Which candidate really stands with U.S. workers?
There was a lot of breathless speculation before Tuesday’s presidential primaries in Michigan, but the actual results didn’t clarify one of the most important questions: How many blue-collar workers will support Trump in the false belief that he’s on their side?
But we can at least say with certainty that Trump is not now and never has been pro-worker — while Biden is.
Naturally, that’s not the way Trump tells the story. In September, during an autoworkers strike, Trump, addressing workers at a nonunion Michigan auto parts factory, declared that he had saved an auto industry that was “on its knees, gasping its last breaths” when he took office. The day before, by contrast, Biden joined union workers on the picket line.
This is, however, pure self-aggrandizing fantasy. When Trump took office, the auto industry had already regained most of the ground it had lost during the Great Recession. This recovery was possible because in 2009, the Obama-biden administration stepped in to rescue the major auto companies.

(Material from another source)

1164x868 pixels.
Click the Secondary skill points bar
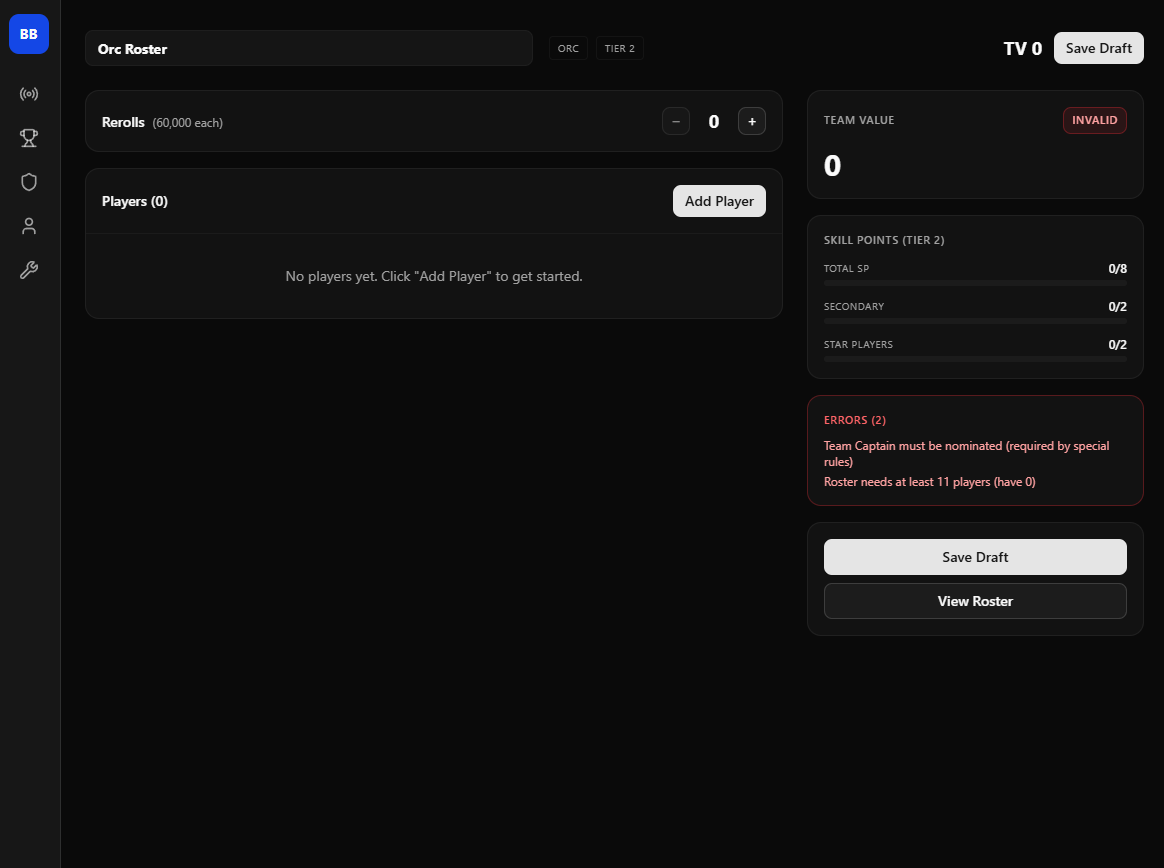tap(975, 322)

What about Trump personally? He flip-flopped, first endorsing the bailout, then years later siding with the Republican right in denouncing it, saying, “You could have let it” — the auto industry — “go bankrupt, frankly, and rebuilt itself.” He once floated the idea of automakers moving production out of Michigan to lower-wage locations and then eventually move back “because those guys are going to want their jobs back even if it is less.” Populism!

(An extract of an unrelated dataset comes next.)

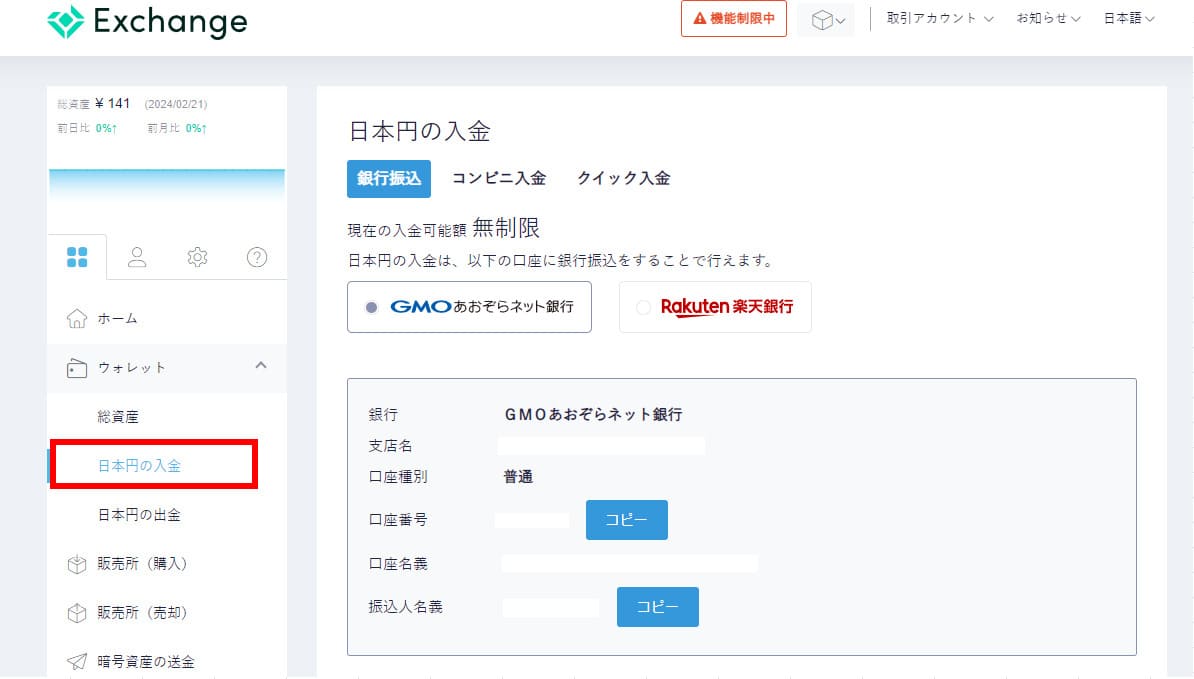
Task: Click the 暗号資産の送金 send icon
Action: point(77,661)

Once in office, Trump, who campaigned as a different kind of Republican, mostly governed as a standard conservative. His promises to rebuild America’s infrastructure became a running joke. His biggest legislative achievement was a tax cut that was a big giveaway to corporations and high-income Americans.
Trump did depart from GOP orthodoxy by imposing substantial tariffs on imports, with the supposed goal of restoring manufacturing. But by imposing tariffs on industrial inputs such as steel and aluminum, raising their price, Trump made U.S. manufacturing — auto production in particular — less competitive, and probably destroyed jobs on net.
Crucially, there is nothing to hint that Trump and those around him learned anything from that experience. In particular, the Trump team still appears to believe that tariffs are paid by foreigners, when in fact their burden falls on U.S. workers and consumers.
Despite all this, our economy was running close to full employment on the eve of the COVID19 pandemic. But this mainly reflected the fact that Republicans in Congress, who delayed recovery from the 2008 financial crisis by squeezing government spending, suddenly loosened the purse strings for Trump.
How does Biden’s record compare? He did preside over a burst of inflation, but so did the leaders of other advanced economies, pretty clearly indicating that pandemic-related disruptions, rather than policy, were responsible. And inflation has been subsiding, despite a few bumps along the way — without the high unemployment some economists asserted would be necessary.
In terms of policy, Biden has made a big break with Trump’s golf-course conservatism. He delivered on infrastructure. He enacted two major bills promoting manufacturing — one in semiconductors, the other focused on green energy. Manufacturing employment has fully recovered from the COVID shock; manufacturing investment has soared.
I don’t know how many Americans are even aware of these policy initiatives. Or how many realize that the Biden era has been really good for blue-collar wages.
In short, there’s a reason the United Auto Workers endorsed Biden, although many of its members will vote for Trump anyway
But Trump isn’t a populist. He’s a poseur. When making actual policy as opposed to speeches, he basically governed as Mitch Mcconnell with tariffs. Biden, on the other hand, has pursued a pro-worker agenda — more so, arguably, than any president since Franklin D. Roosevelt.
How many of us will vote based on this reality? I guess we’ll find out.